Segment Start: INFORMATION PROVIDED

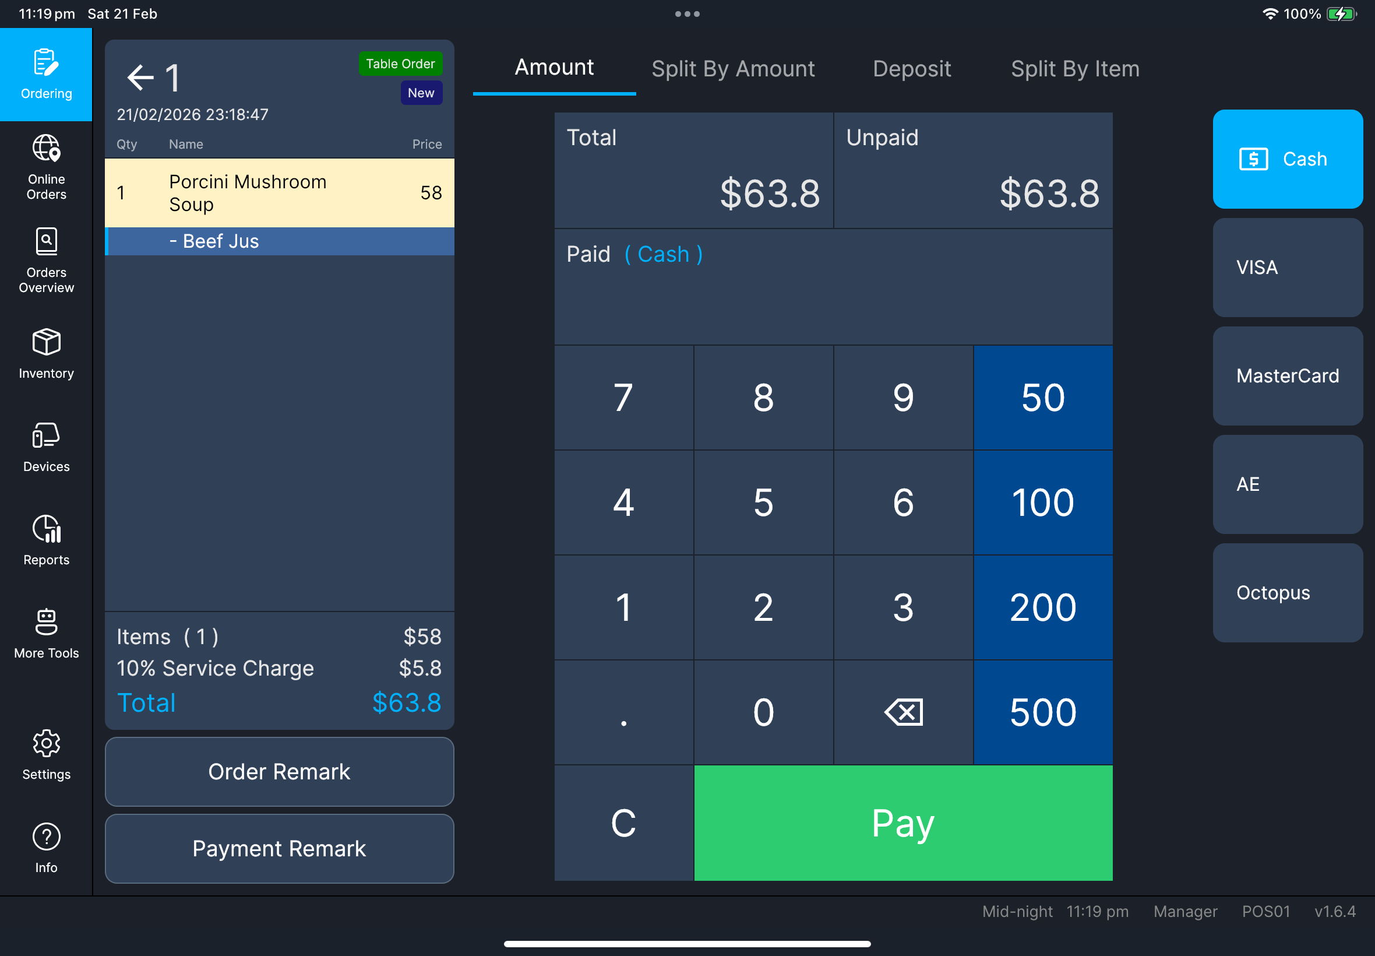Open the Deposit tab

Segment End: INFORMATION PROVIDED
Segment Start: INFORMATION PROVIDED

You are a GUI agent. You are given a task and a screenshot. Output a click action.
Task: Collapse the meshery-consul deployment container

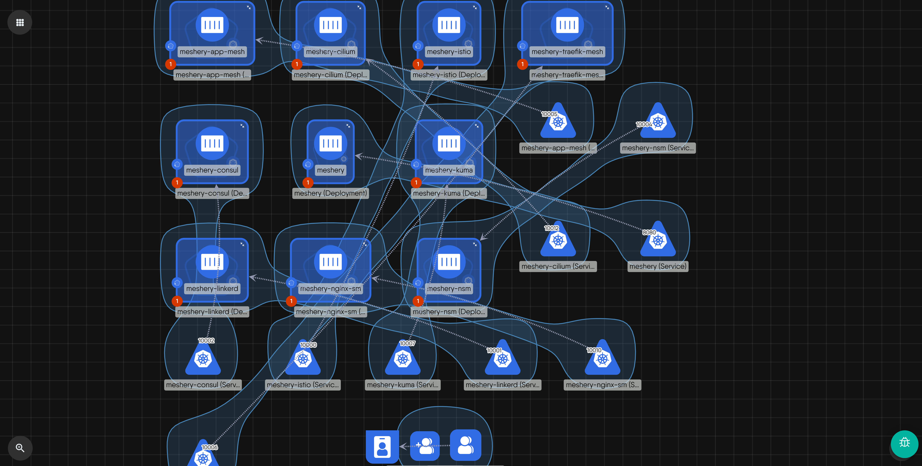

Segment End: INFORMATION PROVIDED
Segment Start: INFORMATION PROVIDED

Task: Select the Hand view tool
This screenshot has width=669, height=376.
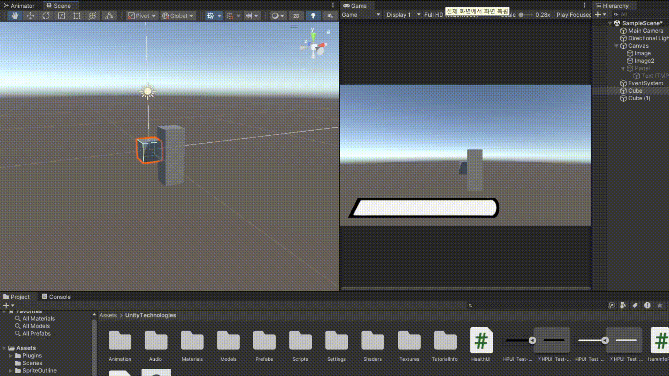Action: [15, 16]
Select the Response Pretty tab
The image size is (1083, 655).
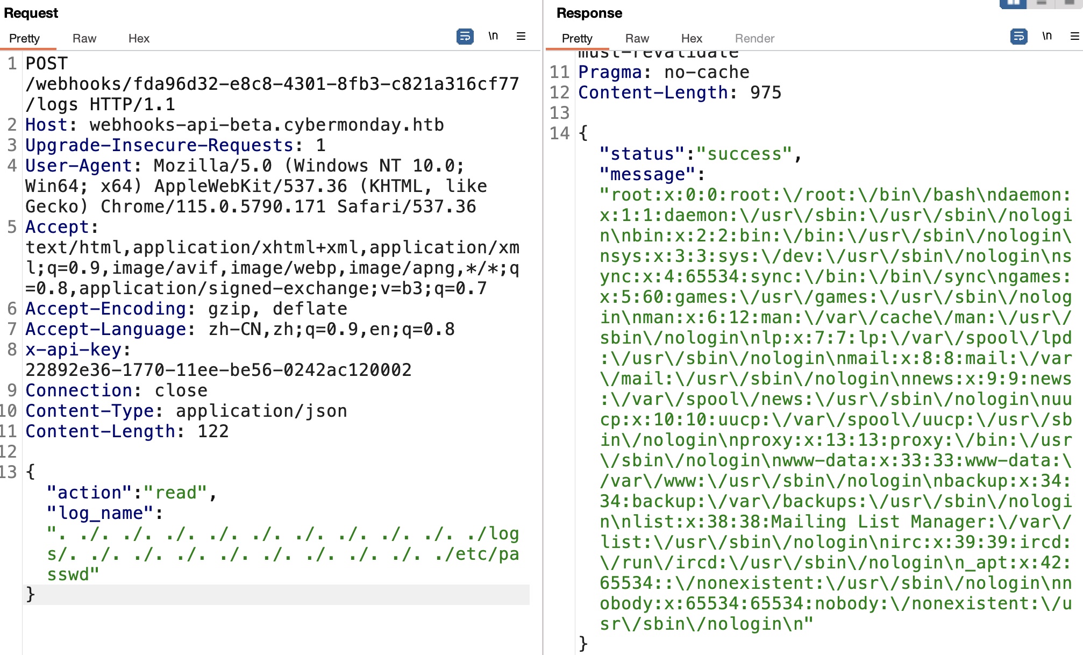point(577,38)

Segment End: INFORMATION PROVIDED

ACTIVITY ▸
Would you please copy, word for word, everything above from the line containing "You are a GUI" down to the line containing "Task: Collapse the", those two lines included?

RESPONSE TO THIS EXERCISE ▸
You are a GUI agent. You are given a task and a screenshot. Output a click action.
Task: Collapse the meshery-consul deployment container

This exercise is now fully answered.